Stored records
.....

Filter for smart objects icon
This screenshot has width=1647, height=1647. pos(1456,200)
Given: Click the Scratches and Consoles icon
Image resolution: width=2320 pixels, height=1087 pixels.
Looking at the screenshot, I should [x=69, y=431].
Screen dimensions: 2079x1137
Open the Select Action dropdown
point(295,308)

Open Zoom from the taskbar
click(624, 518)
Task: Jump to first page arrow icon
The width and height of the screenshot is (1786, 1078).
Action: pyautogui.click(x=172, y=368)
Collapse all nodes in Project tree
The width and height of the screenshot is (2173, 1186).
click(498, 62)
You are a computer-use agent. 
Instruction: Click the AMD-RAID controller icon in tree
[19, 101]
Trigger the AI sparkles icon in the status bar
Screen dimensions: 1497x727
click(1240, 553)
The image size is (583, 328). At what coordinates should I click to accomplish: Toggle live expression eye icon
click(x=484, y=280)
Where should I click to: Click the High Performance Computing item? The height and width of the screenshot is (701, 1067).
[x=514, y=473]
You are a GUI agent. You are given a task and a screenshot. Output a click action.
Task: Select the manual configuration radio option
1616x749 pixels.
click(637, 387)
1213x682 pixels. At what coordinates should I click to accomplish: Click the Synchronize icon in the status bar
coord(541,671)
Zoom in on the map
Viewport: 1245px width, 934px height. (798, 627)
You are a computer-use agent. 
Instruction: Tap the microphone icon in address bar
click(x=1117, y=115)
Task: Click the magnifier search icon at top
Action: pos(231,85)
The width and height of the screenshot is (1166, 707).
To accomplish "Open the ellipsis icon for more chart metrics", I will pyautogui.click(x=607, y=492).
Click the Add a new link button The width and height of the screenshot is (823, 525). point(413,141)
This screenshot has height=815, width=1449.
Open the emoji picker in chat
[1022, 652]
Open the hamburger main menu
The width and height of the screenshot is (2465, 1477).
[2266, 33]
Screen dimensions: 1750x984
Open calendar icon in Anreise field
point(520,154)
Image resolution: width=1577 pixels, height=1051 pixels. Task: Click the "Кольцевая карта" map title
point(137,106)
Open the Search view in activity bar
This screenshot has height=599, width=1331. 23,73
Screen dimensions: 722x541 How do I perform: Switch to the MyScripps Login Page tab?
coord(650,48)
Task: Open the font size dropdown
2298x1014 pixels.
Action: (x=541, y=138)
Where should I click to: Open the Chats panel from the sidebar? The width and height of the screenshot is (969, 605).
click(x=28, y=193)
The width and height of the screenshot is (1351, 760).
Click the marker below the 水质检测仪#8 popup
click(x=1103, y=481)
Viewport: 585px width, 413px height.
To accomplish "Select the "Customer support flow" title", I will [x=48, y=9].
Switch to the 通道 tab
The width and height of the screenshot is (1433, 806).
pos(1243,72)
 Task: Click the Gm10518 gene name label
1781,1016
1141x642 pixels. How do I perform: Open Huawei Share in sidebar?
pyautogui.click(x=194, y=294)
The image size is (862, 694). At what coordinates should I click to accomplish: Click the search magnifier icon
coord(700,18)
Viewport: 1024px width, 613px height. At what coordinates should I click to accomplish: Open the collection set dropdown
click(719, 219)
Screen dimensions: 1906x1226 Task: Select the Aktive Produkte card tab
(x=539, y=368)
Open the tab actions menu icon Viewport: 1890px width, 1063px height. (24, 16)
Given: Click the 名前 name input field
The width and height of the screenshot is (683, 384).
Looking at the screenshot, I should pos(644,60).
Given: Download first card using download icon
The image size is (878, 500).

.....

Which lines in the records above hold the string "first"? Copy each of them.

# [OUTPUT BELOW]
Task: Jump to first page arrow icon
Given: Download first card using download icon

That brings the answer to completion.